I'm asking as a premed who's wondered about medicine for awhile. I've seen threads in this forum with med students who feel like they go over a ton of material that's kind of superficial. I was wondering if anyone feels like they're reduced to memorizing disjointed facts, and not really learning "science".

Do you feel like the actual practice of medicine will be anymore scientific, or will it be the algorithmic application of various facts you learned in med school?

I'll preemptively apologize if you think this is a stupid question.

MS1 and 2 you learn the language of medicine. It's like how are you supposed to read Spanish literature if you don't know Spanish grammar? Anyways, everything you learn MS2 is useful and most things MS1 are too. If anything, you learn it too deep. You'll see.... it's like do I really need to know the exact mechanism of every drug like we do in pharm? Not really, what's really useful is knowing the application and dose and duration, but you don't have that solidified until intern year. True clinical medicine is extremely scientific an it is something that takes YEARS to grasp, but how are you supposed to do medicine if you haven't memorized a bunch of new descriptive words, diseasese, drugs, and presentations?
 
One thing you need to realize is that the med school curriculums vary, but all are intended to offer you the information in layers, so dissatisfaction in yr 1 need not be too shallow in yr 4. At most schools (mine included), the first year is mostly "normal". The second year is mostly path, dx, tmt, and adds another layer of understanding to the phys, anatomy, biochem -partly because you are reviewing all of that in order to understand normal (pretty tough to discuss path without knowing what it differs from) and partly because the abnormal helps you to deepen your understanding of the normal structures and function.
That understanding will be further deepened in 3rd and 4th year -there are diagnostic details we are not expected to focus on until we are on the wards, and then there are the realities of actual practice to incorporate as well. The progressive layering of information continues throughout the post-graduate years and "good" MDs continue post-grad.

Another thing to realize is, you can lead a horse to water.....
There will always be docs who will believe that certain Rxs should be given, or certain tests/tmts are necessary, despite lots of clinical and scientific evidence to the contrary. So regardless of how much science the school throws at us, there will still be inadequacy of knowledge because MDs are humans, and our emotional brains can screw with us and we forget stuff.

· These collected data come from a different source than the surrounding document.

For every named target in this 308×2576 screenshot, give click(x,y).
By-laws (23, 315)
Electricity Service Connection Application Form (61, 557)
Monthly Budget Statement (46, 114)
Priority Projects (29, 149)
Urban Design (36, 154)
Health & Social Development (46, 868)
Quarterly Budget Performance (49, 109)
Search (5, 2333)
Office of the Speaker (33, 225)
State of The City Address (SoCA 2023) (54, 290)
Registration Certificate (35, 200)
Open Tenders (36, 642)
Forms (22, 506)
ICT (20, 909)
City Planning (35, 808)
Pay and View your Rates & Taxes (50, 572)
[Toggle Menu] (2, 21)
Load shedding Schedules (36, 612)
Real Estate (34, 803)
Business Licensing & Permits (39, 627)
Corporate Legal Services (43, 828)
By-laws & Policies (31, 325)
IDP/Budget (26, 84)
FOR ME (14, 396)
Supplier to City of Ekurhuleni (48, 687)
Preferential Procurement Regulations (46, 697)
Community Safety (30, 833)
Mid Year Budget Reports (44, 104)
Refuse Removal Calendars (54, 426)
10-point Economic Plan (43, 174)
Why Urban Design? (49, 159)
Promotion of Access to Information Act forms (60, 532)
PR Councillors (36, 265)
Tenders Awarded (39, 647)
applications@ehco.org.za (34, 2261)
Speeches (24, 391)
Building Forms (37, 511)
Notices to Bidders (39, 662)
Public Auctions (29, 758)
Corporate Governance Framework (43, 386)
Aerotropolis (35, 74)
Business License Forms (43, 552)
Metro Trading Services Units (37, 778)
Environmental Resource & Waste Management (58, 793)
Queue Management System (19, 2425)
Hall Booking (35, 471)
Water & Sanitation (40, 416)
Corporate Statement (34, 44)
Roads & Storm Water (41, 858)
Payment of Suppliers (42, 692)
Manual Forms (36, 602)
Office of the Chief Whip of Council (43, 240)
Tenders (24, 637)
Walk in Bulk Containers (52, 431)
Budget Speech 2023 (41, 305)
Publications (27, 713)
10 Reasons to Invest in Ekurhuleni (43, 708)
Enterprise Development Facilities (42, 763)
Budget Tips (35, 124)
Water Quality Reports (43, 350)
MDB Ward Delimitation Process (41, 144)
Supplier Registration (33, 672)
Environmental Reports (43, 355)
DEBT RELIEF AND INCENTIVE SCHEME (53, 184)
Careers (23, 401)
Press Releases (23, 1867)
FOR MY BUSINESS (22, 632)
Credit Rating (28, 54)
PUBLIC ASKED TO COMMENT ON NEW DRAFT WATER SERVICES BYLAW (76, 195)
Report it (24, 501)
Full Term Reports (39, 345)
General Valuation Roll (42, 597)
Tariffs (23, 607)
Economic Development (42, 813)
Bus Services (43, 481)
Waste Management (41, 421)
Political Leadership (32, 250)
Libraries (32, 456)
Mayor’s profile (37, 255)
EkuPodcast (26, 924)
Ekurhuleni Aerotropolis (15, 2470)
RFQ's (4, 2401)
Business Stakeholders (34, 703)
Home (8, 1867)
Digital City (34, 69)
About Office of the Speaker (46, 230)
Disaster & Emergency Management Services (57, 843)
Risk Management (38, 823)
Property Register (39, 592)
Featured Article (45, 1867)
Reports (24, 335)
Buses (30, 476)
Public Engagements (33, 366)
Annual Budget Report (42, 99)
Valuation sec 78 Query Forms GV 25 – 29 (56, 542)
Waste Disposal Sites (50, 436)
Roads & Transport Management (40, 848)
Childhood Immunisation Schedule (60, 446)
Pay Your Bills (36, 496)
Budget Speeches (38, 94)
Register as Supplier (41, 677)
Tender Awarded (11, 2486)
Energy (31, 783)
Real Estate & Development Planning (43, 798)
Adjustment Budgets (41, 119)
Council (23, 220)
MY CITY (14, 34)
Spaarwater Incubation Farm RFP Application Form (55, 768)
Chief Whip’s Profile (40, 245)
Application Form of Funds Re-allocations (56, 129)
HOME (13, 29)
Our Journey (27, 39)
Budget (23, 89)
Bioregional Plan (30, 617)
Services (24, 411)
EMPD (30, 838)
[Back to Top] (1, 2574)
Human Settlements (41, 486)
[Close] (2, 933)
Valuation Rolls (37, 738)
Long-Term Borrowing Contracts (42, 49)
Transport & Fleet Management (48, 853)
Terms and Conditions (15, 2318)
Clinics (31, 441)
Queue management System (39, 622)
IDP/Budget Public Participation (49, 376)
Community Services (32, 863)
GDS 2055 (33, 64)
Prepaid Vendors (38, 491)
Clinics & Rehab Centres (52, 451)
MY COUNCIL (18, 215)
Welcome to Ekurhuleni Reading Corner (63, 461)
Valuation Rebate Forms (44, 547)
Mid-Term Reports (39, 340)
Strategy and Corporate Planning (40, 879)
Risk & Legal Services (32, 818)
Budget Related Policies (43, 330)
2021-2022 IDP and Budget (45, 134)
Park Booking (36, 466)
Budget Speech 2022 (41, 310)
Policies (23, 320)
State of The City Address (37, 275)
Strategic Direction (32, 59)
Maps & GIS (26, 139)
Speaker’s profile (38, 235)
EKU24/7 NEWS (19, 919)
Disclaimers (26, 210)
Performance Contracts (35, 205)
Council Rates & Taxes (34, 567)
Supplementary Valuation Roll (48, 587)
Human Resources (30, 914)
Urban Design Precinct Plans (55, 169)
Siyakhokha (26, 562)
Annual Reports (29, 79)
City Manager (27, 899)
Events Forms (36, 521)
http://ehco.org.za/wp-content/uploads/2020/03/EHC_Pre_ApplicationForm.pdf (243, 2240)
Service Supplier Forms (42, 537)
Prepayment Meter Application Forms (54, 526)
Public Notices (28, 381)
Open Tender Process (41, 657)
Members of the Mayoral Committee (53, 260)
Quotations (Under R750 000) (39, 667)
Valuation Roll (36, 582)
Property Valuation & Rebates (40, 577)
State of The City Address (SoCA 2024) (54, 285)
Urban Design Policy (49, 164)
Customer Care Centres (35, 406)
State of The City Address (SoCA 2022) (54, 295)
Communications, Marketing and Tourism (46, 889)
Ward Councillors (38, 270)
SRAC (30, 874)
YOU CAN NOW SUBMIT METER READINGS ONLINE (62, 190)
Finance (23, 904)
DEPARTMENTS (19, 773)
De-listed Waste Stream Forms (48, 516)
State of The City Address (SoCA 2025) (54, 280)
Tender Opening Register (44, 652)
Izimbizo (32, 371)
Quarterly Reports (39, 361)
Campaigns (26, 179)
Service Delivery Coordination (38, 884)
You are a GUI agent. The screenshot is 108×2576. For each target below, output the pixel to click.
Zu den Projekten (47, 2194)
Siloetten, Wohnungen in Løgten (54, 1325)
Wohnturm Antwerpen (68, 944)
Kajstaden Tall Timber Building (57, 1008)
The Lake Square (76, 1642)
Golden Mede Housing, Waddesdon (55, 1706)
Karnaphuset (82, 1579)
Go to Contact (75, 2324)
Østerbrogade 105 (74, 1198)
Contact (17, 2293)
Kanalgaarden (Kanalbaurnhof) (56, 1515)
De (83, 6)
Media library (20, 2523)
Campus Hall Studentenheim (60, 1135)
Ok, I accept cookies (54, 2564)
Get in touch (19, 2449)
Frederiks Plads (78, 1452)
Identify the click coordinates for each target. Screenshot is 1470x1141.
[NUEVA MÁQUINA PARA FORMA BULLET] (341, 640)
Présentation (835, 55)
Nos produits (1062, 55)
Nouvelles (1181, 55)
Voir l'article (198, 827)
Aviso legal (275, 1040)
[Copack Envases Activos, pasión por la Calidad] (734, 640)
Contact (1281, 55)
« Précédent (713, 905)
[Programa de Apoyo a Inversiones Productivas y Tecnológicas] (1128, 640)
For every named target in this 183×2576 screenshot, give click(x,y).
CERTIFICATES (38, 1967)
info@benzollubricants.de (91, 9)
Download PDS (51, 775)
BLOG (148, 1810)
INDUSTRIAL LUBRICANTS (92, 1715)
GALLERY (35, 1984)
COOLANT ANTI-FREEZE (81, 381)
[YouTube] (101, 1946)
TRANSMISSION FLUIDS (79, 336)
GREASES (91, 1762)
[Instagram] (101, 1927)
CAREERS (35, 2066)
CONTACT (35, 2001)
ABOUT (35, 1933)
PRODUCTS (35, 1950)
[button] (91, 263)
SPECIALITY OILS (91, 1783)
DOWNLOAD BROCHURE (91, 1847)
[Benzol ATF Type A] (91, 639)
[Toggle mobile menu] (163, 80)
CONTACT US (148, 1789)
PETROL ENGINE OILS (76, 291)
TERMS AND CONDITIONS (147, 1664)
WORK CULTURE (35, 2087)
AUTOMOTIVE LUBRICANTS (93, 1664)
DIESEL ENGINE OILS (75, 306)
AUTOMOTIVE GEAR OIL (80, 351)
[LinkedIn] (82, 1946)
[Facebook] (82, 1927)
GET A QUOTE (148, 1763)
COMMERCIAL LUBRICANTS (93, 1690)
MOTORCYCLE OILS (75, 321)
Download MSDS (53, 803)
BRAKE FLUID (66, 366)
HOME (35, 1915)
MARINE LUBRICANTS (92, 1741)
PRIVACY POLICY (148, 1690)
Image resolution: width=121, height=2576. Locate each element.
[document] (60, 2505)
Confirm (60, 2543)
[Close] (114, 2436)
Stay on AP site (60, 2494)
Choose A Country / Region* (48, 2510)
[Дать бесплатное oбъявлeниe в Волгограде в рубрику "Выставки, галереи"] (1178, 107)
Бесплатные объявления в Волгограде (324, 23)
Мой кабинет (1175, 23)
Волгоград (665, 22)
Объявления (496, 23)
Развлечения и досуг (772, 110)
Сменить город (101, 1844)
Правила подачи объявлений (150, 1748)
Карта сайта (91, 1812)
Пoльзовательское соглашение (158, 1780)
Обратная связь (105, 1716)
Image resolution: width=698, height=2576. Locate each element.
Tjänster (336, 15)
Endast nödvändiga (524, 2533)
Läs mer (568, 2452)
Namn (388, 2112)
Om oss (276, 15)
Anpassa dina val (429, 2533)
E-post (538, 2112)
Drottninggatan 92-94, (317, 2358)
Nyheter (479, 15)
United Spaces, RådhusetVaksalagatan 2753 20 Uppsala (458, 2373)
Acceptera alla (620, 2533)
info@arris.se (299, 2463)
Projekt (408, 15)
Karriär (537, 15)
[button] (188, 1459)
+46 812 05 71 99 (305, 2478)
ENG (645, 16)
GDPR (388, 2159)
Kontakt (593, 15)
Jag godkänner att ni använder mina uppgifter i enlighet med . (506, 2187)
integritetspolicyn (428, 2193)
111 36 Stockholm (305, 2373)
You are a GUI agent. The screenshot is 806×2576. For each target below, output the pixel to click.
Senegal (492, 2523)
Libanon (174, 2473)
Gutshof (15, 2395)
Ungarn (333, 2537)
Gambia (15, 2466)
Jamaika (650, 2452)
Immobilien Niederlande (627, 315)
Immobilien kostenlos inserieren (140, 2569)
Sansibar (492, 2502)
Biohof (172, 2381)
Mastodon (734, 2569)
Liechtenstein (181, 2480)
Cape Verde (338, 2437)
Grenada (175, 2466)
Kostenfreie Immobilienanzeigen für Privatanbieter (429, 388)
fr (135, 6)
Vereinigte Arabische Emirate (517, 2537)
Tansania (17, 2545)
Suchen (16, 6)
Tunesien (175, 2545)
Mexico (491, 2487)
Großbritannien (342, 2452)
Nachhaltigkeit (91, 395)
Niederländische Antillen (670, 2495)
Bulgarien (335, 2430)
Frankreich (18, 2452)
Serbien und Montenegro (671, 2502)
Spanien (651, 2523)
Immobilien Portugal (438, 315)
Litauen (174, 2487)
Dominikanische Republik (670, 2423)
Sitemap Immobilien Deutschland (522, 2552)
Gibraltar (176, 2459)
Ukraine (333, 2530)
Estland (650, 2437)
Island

Anatomy: to each his own. It would be nice if you could choose, unfortunately, that's not the reality. Myself, I like partial dissection -some prosections of actual preserved cadavers + limited dissection, mostly because you spend so much time cutting away fat and making structures visible that you lose time learning. Particularly for the musculoskeletal component -it's just so time consuming to dissect all that. I think at my school that would be easily solved by having the PT students perform that portion of the dissection, and us just using the cadavers to study, vs dissecting them. I like the laminated models because they make it so much easier to translate from 3-D to CT/MRI style imaging, which is very important. Also, they are great for studying vessels because of they way that they can preserve the arterial tree. I have not seen laminated structures that really make it possible to deal with the musculoskeletal system in a way that really allows you to experience all the insertions, relationships, as well as cadavers, though.